March 18th, 2005

TenTen - Invisible

Friday. The eve of Easter Vacation..

 

Technically I don't have work off today, but I'm positive I could just not show up and no one would notice - I doubt anyone will be in that building after lunch break.

It'll be past lunch break by the time I get there.. Still going.

It'll feel like a waste, and maybe it'll be a waste too, but I could use the exercise. And I could continue downtown from work, and run some errands.

So, what are you guys doing this easter? Anyone going to The Gathering? I wish I could go.. haven't gone since 1999.. I might even meet some people I used to know.

But it costs over 600 kroner, and I'd need money for food as well.. then there's the risk of equipment being stolen, noise, poor sleeping accommodations (unless they've changed drastically over the years)

But damn, it's been fun, every single time.

TSP is arranging a mini-con this weekend at Blindern. Am of course going, it's walking distance from home.. well, to me, anything that takes less than two hours by foot is walking distance, but it only takes me half an hour to walk to Blindern from my place.

But for the rest of Easter vacation? Not going anywhere. Planning to use it to catch up to things I should do, but rarely find the time to.. read, clean my room, play with the cat, spend time outdoors during sunlight hours, update my website.. socialize, yeah.. eh.. I'll be online lots, I'm sure.

And it's been four years since I moved here (on tuesday or so).. I should celebrate in some way, but I don't really have people to invite other than family, and my sister and mother is on that annoying atkins diet, so I can't even make a cake for them. I'm starting to really get good at baking apple cake too.

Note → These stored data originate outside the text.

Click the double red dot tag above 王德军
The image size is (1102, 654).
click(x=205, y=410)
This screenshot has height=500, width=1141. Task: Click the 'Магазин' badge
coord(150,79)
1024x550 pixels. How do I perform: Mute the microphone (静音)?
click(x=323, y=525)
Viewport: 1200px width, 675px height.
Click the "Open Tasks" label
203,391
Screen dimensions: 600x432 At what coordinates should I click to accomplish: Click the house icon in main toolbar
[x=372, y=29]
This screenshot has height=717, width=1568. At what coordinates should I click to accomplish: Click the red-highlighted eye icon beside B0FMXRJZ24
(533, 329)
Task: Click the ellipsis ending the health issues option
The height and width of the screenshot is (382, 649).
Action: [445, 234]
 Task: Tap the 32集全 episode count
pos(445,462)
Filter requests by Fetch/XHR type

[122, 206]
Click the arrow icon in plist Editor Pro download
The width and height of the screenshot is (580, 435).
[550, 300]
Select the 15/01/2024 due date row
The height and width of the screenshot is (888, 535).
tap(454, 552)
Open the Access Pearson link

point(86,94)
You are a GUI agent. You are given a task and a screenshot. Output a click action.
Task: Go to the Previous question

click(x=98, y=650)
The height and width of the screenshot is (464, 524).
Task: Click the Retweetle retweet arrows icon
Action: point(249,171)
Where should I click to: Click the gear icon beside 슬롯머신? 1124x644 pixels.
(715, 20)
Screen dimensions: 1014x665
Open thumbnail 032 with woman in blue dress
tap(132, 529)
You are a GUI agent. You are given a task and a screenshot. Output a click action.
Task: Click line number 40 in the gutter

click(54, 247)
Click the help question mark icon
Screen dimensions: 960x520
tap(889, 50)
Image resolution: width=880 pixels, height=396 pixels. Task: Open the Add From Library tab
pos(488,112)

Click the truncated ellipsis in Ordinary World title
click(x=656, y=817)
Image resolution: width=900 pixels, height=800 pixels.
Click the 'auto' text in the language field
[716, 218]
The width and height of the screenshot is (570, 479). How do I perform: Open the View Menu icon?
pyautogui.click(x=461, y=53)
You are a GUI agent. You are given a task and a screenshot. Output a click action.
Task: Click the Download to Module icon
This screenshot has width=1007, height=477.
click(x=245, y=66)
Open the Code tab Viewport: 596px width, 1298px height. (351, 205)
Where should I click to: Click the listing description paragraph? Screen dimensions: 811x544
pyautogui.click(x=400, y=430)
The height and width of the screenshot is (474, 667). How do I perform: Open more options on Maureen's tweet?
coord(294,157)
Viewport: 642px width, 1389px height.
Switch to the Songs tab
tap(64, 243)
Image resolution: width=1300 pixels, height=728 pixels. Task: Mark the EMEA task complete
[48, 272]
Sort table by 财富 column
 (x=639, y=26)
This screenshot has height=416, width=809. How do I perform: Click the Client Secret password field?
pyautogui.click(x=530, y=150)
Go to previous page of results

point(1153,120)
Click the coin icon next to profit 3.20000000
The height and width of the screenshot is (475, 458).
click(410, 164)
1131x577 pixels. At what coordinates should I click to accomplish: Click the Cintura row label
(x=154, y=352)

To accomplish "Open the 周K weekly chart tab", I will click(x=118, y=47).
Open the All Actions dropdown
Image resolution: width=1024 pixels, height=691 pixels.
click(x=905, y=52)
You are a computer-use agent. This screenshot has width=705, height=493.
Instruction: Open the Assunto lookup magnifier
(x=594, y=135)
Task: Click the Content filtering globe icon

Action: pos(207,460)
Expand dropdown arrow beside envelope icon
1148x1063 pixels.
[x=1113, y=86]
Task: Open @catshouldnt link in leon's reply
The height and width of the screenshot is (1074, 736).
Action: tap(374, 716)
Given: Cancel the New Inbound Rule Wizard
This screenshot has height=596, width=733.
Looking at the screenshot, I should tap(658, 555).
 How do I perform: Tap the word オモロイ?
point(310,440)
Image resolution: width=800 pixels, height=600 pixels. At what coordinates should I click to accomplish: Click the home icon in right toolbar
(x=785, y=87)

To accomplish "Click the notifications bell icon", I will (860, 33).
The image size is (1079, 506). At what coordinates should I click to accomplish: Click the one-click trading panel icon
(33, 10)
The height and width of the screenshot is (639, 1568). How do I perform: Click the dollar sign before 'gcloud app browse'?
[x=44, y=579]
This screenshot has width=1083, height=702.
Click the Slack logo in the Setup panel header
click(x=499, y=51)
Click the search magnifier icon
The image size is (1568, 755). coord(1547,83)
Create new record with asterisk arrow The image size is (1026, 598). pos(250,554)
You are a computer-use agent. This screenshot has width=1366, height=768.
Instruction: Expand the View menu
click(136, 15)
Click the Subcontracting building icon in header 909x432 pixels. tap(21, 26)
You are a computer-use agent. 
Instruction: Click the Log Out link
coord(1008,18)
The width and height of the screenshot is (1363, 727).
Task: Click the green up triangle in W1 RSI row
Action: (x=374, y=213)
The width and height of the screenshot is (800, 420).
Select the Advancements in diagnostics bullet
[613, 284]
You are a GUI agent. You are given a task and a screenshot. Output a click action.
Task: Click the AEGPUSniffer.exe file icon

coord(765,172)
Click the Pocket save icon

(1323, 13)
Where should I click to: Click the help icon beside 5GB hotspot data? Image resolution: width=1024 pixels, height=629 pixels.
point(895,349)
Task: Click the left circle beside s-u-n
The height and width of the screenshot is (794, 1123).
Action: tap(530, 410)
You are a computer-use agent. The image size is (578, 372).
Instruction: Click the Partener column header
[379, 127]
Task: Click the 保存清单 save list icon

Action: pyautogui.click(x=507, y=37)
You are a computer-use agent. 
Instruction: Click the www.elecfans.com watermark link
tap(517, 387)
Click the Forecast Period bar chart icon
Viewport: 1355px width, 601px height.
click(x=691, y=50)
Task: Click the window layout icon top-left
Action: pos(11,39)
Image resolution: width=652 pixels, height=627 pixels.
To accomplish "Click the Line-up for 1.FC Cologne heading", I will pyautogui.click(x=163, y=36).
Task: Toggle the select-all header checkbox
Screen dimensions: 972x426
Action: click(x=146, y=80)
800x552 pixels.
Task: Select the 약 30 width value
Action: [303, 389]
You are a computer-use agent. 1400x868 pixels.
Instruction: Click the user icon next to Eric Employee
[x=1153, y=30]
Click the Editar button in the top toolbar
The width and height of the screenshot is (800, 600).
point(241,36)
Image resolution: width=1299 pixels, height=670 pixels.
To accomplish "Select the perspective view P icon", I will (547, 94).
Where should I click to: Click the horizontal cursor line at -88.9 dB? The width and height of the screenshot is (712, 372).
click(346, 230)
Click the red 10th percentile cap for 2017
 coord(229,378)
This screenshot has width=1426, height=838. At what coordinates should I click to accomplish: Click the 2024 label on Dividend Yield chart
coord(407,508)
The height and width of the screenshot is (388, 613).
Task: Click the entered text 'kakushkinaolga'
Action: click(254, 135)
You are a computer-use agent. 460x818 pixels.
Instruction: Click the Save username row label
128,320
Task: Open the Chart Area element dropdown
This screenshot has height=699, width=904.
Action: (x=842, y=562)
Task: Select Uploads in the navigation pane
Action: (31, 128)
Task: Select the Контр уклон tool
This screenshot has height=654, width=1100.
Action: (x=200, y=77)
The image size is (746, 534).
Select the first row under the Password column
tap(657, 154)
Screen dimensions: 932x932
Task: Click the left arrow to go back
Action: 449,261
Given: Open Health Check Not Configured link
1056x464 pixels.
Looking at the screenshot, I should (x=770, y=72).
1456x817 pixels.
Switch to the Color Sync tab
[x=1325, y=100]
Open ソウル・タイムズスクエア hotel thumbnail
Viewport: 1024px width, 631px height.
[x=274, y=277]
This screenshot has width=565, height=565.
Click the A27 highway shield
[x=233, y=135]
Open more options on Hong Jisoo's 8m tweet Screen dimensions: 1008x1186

Still trying to figure out what the deal is with the person who added me out of the blue. We've never exchanged comments before that I can remember, our only matching interests are "cats" and "books".. that's rather vague. On the other hand, my ego is very pleased that someone I've never talked to before thinks my journal is worth reading. Hi, welcome.
女暗部 - face in the crowd / kodoku

Back from shopping.

 

I feel broke again.
Anyway.. went to work, as I predicted there were no one there, so I just walked on downtown-wards. Browsed a few stores, not buying anything until I reached Clas Ohlson. Am now the proud owner of rechargeable batteries and charger, and a water boiler.

Naturally, I also stopped by Black Cat for tea and containers. Was exhausted by the time I was done shopping, and took the tram home.

Mood dropped significantly when upon entering the house, I heard the TV on. From the volume, I knew it was jan, not Harriet.
If he's going to be staying here the coming week, I don't know what I'll do. I need my vacation. I need to relax. I can have neither when he is around because I have such a strong animosity towards him.

The best way to drive him out is him arguing with his mother. She's here, so it could work.. I just need to go buy some expensive food he can't resist stealing, and complain to her when it goes missing.

Passive-aggressive behavior is not healthy. But is there any mature way to get rid of him? I can't just walk up to him and say "I can't stand your ugly mug, please leave."
And maturity has never been effective against him. He's the kind of person who raises his voice when arguing, as if it adds weight to his points. And his points are often downright lame.

My hope is that he'll annoy his mother as much as he annoys me, and she'll banish him.